House Passes Farm Bill Without Food Stamps

July 11, 2013 10:09 AM

In a sometimes raucous, often emotional debate, the U.S. House of Representatives narrowly approved a 608-page farm bill this afternoon 216 to 208. But it excluded the Supplemental Nutrition Assistance Program (SNAP) from the bill. No Democrats voted for the bill.

The House spent nearly seven hours debating the condensed farm bill today, after meetings last night when Republican House leadership stripped food stamps and nutrition assistance from the bill.

The farm program portion of the bill contains dairy margin insurance but no market stabilization program. It also would make this version of the farm bill permanent law. Under current law, the farm bill reverts to 1938 and 1949 legislation, which means dairy prices must be supported at 75% to 90% of parity if no updates are made. If today’s House farm bill prevails, that will no longer be the case.

It is still unclear where the farm bill goes from here. House Agriculture Committee Chairman Frank Lucas (R., Okla.) said the Agriculture Committee would again consider the SNAP title to attempt to come to some resolution.

Earlier in today’s debate, Rep. Pete Session (R., Tex.), argued that the farm program portion of the bill could be taken to conference committee with the Senate. The version does contain the SNAP program, with $4.5 billion in approved cuts.

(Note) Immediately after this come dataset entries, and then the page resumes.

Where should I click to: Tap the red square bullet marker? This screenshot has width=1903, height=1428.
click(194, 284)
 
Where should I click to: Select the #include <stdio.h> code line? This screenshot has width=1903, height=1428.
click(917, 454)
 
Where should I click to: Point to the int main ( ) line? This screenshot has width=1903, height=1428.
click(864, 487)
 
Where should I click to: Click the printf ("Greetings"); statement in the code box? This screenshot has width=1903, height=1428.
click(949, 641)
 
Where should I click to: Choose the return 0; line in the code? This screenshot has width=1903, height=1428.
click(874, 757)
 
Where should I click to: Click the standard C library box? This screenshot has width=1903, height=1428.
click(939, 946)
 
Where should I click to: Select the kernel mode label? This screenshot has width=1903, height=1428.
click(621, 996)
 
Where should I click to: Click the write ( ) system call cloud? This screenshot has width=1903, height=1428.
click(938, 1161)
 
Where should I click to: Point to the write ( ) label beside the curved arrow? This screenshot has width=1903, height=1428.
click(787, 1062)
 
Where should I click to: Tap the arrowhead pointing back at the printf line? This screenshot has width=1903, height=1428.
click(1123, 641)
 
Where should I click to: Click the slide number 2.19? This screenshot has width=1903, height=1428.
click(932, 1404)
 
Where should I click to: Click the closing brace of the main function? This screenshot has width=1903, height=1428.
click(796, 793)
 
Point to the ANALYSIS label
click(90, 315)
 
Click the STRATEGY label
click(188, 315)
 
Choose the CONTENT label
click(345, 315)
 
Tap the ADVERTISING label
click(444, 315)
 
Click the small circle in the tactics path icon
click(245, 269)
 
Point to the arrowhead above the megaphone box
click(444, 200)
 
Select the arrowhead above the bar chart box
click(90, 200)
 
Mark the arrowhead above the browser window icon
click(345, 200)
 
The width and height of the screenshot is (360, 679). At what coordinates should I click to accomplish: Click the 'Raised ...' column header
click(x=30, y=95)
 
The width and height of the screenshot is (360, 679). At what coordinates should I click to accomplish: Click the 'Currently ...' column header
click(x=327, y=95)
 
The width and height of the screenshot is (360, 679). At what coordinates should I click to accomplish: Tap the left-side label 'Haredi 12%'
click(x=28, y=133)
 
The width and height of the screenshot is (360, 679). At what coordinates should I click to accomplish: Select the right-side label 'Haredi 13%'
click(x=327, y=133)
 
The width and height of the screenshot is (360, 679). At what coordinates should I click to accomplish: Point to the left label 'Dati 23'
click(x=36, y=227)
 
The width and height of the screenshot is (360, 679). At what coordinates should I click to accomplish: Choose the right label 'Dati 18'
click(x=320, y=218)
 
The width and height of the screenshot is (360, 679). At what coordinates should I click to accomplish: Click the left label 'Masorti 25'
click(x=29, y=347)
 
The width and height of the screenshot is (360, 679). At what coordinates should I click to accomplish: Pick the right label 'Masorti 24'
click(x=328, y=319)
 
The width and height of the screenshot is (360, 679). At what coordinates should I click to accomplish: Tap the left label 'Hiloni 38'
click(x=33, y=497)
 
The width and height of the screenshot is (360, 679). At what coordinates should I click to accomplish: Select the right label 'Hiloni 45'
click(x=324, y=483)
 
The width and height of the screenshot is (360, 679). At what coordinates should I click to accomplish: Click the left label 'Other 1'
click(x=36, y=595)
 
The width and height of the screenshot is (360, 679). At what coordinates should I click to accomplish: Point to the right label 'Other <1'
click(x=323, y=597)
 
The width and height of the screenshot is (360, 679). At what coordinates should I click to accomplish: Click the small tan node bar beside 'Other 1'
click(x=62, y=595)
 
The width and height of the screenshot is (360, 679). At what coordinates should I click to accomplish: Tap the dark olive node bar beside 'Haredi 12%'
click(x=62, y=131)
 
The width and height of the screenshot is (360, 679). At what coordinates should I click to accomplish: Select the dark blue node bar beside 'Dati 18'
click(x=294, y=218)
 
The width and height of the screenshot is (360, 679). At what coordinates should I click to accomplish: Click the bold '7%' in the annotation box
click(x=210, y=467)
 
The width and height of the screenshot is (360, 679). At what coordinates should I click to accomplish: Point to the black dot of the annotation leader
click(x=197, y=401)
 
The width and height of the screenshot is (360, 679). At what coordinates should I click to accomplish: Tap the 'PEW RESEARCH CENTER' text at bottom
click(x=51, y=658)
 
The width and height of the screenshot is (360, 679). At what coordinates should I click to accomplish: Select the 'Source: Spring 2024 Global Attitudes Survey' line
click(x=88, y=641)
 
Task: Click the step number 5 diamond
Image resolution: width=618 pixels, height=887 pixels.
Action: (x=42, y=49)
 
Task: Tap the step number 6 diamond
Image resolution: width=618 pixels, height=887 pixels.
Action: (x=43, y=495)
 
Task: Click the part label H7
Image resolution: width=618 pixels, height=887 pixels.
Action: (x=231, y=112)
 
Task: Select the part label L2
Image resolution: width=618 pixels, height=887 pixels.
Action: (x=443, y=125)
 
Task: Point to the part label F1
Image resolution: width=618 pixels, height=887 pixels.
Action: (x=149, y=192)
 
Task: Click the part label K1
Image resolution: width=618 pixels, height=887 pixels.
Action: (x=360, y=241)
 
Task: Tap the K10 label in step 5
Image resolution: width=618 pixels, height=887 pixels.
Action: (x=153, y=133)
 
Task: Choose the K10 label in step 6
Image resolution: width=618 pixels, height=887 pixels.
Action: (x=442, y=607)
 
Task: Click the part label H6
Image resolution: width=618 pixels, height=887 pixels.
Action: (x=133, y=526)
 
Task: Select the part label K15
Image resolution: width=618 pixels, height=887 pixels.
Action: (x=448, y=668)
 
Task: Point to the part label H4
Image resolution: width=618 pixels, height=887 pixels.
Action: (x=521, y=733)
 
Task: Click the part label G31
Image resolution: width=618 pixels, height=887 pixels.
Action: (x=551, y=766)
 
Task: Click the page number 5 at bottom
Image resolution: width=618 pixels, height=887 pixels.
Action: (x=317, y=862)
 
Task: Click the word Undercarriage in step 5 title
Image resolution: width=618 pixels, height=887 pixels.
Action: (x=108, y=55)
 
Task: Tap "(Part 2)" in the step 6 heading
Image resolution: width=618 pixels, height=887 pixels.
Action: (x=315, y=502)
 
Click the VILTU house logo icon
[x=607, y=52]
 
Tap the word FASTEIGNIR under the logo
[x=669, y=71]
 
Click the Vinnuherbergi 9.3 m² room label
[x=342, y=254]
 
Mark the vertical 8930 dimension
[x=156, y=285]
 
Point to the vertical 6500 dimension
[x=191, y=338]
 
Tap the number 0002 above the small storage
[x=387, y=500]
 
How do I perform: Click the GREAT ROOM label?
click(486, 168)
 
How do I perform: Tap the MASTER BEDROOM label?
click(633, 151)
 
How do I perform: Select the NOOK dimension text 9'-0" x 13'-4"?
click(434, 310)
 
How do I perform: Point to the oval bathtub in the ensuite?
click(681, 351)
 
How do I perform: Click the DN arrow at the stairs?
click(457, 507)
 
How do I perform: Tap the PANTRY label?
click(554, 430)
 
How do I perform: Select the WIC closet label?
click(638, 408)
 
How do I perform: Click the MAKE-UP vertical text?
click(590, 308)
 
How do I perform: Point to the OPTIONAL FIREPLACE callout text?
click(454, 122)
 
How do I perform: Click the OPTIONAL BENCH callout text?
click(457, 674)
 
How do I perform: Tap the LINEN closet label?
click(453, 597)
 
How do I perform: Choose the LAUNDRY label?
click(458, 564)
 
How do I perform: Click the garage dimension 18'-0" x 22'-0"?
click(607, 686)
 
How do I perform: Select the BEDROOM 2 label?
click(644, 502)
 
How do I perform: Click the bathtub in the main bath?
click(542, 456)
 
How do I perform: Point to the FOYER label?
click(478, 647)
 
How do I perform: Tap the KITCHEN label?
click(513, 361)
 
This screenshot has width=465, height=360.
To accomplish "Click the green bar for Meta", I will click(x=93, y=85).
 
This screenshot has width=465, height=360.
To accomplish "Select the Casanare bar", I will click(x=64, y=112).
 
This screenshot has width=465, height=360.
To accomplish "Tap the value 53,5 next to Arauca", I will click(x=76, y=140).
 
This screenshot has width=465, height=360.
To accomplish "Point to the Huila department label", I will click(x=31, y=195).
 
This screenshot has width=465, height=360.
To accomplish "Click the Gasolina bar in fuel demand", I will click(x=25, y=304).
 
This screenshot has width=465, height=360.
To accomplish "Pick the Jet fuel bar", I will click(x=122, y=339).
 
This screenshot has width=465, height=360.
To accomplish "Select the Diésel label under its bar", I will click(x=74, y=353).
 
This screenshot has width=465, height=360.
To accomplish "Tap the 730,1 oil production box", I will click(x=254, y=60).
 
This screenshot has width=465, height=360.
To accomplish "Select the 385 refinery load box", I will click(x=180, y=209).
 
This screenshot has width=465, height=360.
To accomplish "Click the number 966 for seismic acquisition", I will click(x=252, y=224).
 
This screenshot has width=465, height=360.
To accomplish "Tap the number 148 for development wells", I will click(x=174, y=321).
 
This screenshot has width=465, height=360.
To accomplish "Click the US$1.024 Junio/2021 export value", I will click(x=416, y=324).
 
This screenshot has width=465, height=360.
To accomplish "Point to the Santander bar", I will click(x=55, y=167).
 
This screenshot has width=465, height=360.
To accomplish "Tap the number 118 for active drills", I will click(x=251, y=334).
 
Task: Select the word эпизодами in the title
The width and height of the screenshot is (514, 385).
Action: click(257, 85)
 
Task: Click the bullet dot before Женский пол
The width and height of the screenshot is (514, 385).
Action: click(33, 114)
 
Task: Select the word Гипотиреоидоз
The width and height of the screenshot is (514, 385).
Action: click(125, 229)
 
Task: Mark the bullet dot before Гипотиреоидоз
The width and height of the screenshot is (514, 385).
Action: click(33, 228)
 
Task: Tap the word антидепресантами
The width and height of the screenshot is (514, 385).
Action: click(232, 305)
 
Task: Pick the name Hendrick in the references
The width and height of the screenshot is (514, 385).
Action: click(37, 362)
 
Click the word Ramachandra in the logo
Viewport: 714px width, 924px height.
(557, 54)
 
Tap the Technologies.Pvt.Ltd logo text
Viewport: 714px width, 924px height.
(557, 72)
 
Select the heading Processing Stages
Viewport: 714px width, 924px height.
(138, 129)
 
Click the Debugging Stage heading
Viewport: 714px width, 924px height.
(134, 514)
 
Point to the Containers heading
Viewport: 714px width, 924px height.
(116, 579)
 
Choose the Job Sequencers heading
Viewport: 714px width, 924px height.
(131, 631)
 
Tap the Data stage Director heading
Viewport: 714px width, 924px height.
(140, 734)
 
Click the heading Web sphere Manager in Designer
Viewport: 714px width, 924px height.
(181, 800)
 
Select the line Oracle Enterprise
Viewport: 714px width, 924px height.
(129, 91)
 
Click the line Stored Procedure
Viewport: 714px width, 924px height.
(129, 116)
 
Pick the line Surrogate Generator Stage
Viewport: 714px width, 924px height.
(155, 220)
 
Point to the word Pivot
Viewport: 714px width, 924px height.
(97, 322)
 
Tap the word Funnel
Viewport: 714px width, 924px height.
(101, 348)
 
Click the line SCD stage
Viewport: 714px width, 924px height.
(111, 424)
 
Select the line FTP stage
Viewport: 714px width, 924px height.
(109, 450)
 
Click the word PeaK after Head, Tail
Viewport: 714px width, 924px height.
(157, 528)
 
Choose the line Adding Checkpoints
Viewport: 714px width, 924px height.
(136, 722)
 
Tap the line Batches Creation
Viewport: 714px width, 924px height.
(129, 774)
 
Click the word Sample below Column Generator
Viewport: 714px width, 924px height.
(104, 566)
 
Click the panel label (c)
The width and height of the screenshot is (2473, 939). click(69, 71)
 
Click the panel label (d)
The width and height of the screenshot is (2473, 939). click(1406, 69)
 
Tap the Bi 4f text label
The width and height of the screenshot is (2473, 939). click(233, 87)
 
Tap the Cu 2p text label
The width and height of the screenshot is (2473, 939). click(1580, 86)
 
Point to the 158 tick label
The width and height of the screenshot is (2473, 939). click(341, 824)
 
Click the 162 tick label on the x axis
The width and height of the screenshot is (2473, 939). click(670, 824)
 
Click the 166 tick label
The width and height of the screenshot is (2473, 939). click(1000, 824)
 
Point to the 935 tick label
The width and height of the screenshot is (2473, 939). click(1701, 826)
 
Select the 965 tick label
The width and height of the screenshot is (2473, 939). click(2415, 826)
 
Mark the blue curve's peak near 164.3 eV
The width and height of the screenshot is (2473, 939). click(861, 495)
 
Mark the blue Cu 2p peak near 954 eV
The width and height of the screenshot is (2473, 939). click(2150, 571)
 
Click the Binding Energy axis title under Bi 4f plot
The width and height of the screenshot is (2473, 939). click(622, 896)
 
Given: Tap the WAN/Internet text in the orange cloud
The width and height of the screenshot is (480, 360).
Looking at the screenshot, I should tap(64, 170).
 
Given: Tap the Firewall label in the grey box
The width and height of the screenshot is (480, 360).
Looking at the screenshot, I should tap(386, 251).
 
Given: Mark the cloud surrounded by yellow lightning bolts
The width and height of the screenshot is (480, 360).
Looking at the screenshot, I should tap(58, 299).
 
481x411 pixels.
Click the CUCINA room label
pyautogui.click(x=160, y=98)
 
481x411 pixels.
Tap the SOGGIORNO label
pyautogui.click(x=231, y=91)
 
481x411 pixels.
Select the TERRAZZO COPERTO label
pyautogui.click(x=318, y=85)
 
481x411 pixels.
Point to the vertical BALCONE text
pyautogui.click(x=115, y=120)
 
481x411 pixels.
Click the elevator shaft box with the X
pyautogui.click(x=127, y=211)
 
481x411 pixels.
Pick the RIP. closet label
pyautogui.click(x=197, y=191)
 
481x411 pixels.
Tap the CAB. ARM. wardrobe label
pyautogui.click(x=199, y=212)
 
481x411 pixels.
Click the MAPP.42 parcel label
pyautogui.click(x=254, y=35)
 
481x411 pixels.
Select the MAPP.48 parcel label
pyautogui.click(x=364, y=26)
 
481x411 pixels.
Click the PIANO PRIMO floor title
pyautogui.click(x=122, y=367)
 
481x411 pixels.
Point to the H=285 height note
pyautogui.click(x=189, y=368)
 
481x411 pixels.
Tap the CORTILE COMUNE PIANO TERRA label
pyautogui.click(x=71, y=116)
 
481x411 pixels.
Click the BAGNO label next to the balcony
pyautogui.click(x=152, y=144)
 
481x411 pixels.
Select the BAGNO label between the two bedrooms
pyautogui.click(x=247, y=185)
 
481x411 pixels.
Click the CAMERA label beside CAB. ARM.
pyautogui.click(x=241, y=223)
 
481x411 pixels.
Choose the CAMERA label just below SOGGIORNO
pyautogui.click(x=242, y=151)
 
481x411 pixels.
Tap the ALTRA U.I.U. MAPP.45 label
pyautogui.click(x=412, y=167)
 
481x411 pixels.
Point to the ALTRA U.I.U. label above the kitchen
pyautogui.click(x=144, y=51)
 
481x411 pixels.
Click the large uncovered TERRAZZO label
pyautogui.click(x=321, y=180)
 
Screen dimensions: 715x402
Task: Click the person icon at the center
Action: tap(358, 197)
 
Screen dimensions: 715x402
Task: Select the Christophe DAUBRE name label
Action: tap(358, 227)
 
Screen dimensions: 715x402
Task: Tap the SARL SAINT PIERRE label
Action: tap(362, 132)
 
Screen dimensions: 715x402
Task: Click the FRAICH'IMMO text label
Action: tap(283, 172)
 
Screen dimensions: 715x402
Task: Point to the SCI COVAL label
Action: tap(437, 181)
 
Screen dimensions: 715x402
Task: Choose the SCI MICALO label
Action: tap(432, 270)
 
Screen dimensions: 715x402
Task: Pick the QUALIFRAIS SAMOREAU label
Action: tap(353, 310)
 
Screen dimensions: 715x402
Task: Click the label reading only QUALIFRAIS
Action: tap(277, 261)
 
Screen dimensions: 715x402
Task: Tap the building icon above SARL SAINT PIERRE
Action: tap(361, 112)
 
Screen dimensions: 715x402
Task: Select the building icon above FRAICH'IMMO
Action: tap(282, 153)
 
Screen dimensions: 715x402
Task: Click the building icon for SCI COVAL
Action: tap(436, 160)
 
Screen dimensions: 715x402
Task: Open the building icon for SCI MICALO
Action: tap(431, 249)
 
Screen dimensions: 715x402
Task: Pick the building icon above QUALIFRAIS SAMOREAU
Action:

More than 500 agricultural groups opposed splitting food assistance programs away from the farm bill. The two have been paired since the 1980s in order to garner urban and consumer support for the farm bill.

Reaction to the House vote came quickly:

"The farm bill passed today by the House of Representatives is seriously flawed, in that it contains the Goodlatte-Scott dairy amendment, as well as a repeal of permanent agricultural law," says Jerry Kozak, President and CEO of the National Milk Producers Federation.  "Neither of these measures serves the best long-term interests of dairy farmers.

"Nevertheless, today’s action means that there is still hope that a new farm bill can be passed in 2013," he says. "Without any progress toward a Senate-House conference committee, we were looking at yet another one-year extension of current programs, which is unacceptable.

Today’s vote means that agricultural leaders now can work on improving the House bill and developing better dairy policy than what exists now, and what is contained in this House bill."

Dairy processors see it differently. "The House-passed version of the Farm Bill will allow our industry to continue to grow and create thousands more jobs," says Jerry Slominski, Senior Vice President of Legislative and Economic Affairs for the International Dairy Foods Association. "The Senate-passed version of the farm bill, however, continues to include the divisive milk supply management policy that is opposed by national consumer groups, supermarket chains, restaurants, taxpayers, the Teamsters union and many dairy producers, including the second-largest dairy cooperative.

"We support the aid to dairy farmers in the House bill, but we oppose the Senate dairy package. We will continue to educate the Senate and House conferees, showing that we can help dairy farmers through difficult economic times without making it more difficult for millions of families to afford healthy and nutritious dairy products."